Cache Line Structure

// Cache line aligned data structure
#define CACHE_LINE_SIZE 64

typedef struct {
    uint8_t data[CACHE_LINE_SIZE];
} __attribute__((aligned(CACHE_LINE_SIZE))) cache_line_t;

// Array of cache-line aligned data
typedef struct {
    cache_line_t lines[100];
} cache_aligned_array_t;

// Ensure data fits in cache lines
typedef struct {
    uint32_t value1;
    uint32_t value2;
    char padding[CACHE_LINE_SIZE - 8];  // Padding to next cache line
} __attribute__((aligned(CACHE_LINE_SIZE))) separated_data_t;

📊 Cache Performance Concepts

Locality Principles

Spatial Locality: The tendency to access data that is close together in memory.

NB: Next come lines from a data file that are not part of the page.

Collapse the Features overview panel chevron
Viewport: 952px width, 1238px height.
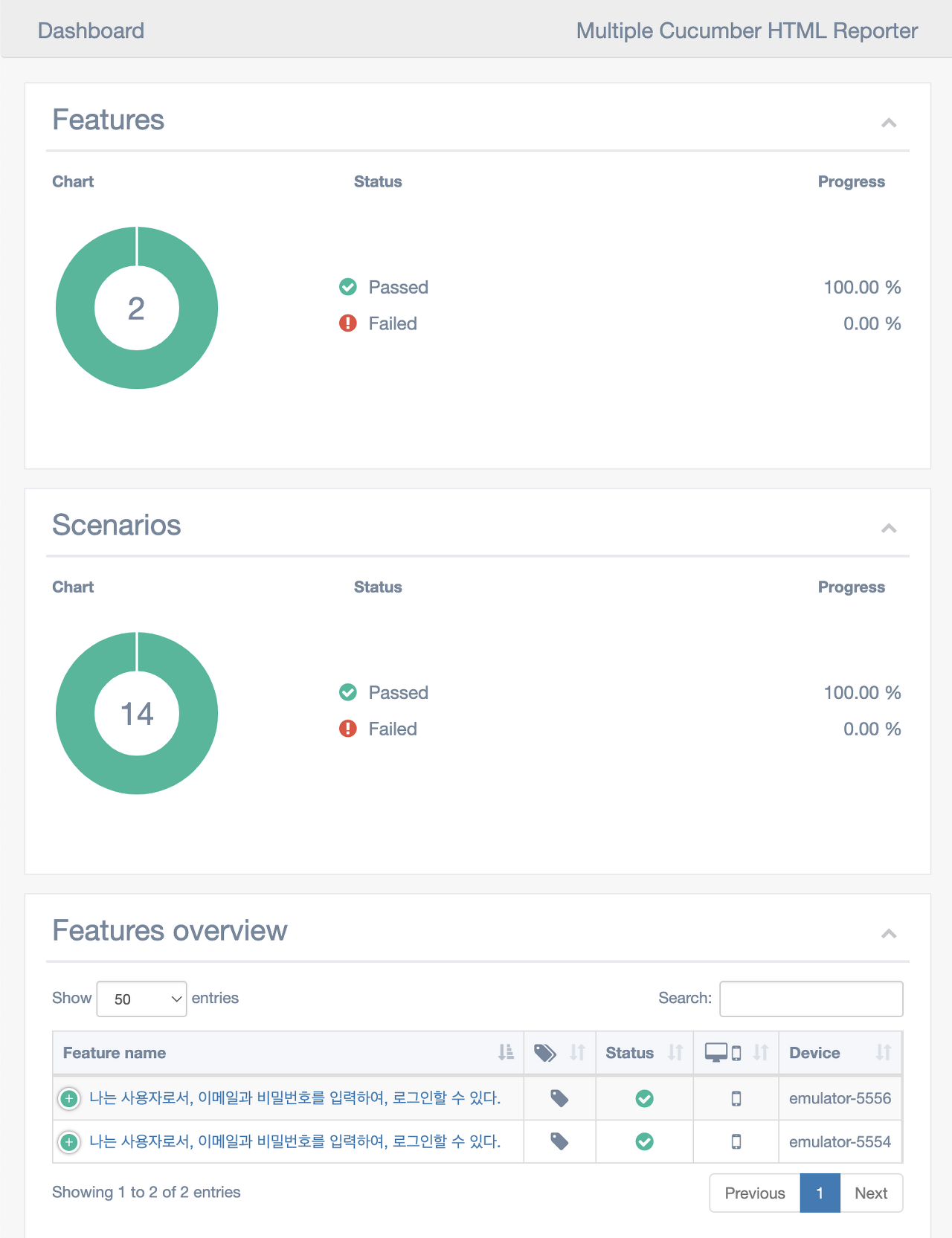(x=889, y=933)
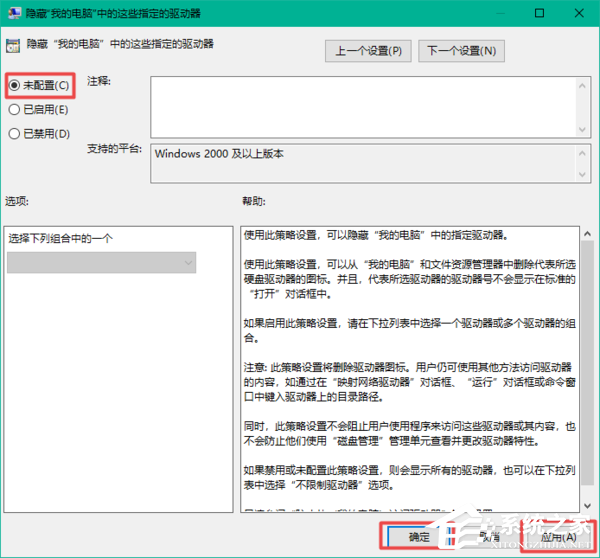Click supported platform box scroll up arrow
Screen dimensions: 600x558
pos(581,153)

Example of Spatial Locality:
┌─────────────────────────────────────────────────────────────┐
│                    Memory Array                             │
├─────────┬─────────┬─────────┬─────────┬─────────┬───────────┤
│  Data[0]│  Data[1]│  Data[2]│  Data[3]│  Data[4]│  Data[5]  │
└─────────┴─────────┴─────────┴─────────┴─────────┴───────────┘
         ↑
    Sequential access pattern
    (Good spatial locality)

Temporal Locality: The tendency to access the same data repeatedly over time.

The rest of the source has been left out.